Re: provide latest OS root certificates via port?

2021-11-01 Thread raf
On Mon, Nov 01, 2021 at 08:13:14AM +0100, Henning Hraban Ramm  
wrote:

> 
> > Am 01.11.2021 um 00:32 schrieb raf :
> > 
> > On Sun, Oct 31, 2021 at 11:46:46AM +0100, Henning Hraban Ramm 
> >  wrote:
> >> 
> >> I’m working on a 2013 Mac mini and can’t upgrade further than 10.14 (don’t 
> >> want to loose my 32 bit software, and I seem too stupid for VMs).
> >> (I also just upgraded a 2010 Thinkpad Edge with a SSD and current Ubuntu, 
> >> but that’s a different story.)
> >> 
> >>> Is anyone else on old systems
> >>> able to run "/opt/local/libexec/mpstats submit"? I read somewhere that 
> >>> errors
> >>> are silently ignored during automatic submission.
> >> 
> >> It’s not installed. To which port does the command belong?
> > 
> > It's the "mpstats" port.
> 
> I could have guessed. Actually I tried "port search", and nothing turned up – 
> today it did. Probably I mistyped.
> 
> $ /opt/local/libexec/mpstats submit
> Submitting data to https://ports.macports.org/statistics/submit/ ...
> Error: Peer certificate cannot be authenticated with given CA certificates
> while executing
> "curl post "submission\[data\]=$json" $stats_url"
> 
> So I can confirm the issue on 10.4, even after installing the ISRG Root 
> certificate in the System keychain.
> 
> Sláinte,
> Hraban

I would have thought it would be a TLS version problem,
rather than, a certificate problem, but it does mention
the certificates.

cheers,
raf



Re: provide latest OS root certificates via port?

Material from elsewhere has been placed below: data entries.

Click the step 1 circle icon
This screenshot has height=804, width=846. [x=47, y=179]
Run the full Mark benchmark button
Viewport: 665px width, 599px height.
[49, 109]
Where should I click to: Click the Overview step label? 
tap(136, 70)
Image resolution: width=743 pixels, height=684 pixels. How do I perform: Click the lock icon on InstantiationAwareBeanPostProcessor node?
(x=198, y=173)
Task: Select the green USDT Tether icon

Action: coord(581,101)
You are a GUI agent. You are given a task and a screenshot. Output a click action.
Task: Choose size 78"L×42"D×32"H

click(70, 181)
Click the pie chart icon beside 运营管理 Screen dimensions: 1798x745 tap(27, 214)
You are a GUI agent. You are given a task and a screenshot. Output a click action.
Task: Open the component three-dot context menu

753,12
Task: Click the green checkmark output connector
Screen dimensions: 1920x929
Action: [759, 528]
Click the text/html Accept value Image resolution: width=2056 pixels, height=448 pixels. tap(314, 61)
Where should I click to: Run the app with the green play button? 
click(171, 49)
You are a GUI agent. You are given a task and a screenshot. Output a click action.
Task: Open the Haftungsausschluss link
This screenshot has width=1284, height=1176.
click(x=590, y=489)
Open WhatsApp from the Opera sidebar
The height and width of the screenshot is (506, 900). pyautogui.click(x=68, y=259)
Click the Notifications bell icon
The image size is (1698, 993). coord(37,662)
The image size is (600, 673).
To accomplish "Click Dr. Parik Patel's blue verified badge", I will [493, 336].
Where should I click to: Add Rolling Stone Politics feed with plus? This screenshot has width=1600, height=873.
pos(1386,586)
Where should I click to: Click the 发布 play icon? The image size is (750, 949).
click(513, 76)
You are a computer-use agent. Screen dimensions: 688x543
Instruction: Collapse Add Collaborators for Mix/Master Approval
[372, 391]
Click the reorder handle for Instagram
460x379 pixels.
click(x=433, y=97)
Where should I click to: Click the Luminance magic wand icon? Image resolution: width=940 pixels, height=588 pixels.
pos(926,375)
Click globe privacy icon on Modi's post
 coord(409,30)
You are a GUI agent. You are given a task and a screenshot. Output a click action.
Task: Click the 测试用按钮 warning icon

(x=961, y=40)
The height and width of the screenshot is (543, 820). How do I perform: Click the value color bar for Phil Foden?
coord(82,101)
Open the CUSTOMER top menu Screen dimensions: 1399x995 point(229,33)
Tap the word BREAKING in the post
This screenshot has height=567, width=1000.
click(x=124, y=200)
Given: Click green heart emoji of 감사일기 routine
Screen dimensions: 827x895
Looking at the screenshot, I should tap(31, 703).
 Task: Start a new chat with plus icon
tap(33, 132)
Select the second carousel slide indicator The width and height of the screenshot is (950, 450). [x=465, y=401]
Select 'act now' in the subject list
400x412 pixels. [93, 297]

2021-11-01 Thread Henning Hraban Ramm

> Am 01.11.2021 um 00:32 schrieb raf :
> 
> On Sun, Oct 31, 2021 at 11:46:46AM +0100, Henning Hraban Ramm 
>  wrote:
>> 
>> I’m working on a 2013 Mac mini and can’t upgrade further than 10.14 (don’t 
>> want to loose my 32 bit software, and I seem too stupid for VMs).
>> (I also just upgraded a 2010 Thinkpad Edge with a SSD and current Ubuntu, 
>> but that’s a different story.)
>> 
>>> Is anyone else on old systems
>>> able to run "/opt/local/libexec/mpstats submit"? I read somewhere that 
>>> errors
>>> are silently ignored during automatic submission.
>> 
>> It’s not installed. To which port does the command belong?
> 
> It's the "mpstats" port.

I could have guessed. Actually I tried "port search", and nothing turned up – 
today it did. Probably I mistyped.

$ /opt/local/libexec/mpstats submit
Submitting data to https://ports.macports.org/statistics/submit/ ...
Error: Peer certificate cannot be authenticated with given CA certificates
while executing
"curl post "submission\[data\]=$json" $stats_url"

So I can confirm the issue on 10.4, even after installing the ISRG Root 
certificate in the System keychain.

Sláinte,
Hraban


signature.asc
Description: Message signed with OpenPGP


Re: provide latest OS root certificates via port?

2021-11-01 Thread raf
On Sat, Oct 30, 2021 at 05:49:11AM -0700, Al Varnell via macports-users 
 wrote:

> I see that I already have the latest ISRG Root X1 certificate in the
> System Roots keychain, so not sure why I would need to add it to my
> System keychain.

It doesn't sound sensible, does it? I followed those instructions,
then added it to System Roots because it hadn't changed anything,
only to discover (on 10.6) that only TLSv1.0 was supported by the
system-supplied software so things wouldn't work anyway.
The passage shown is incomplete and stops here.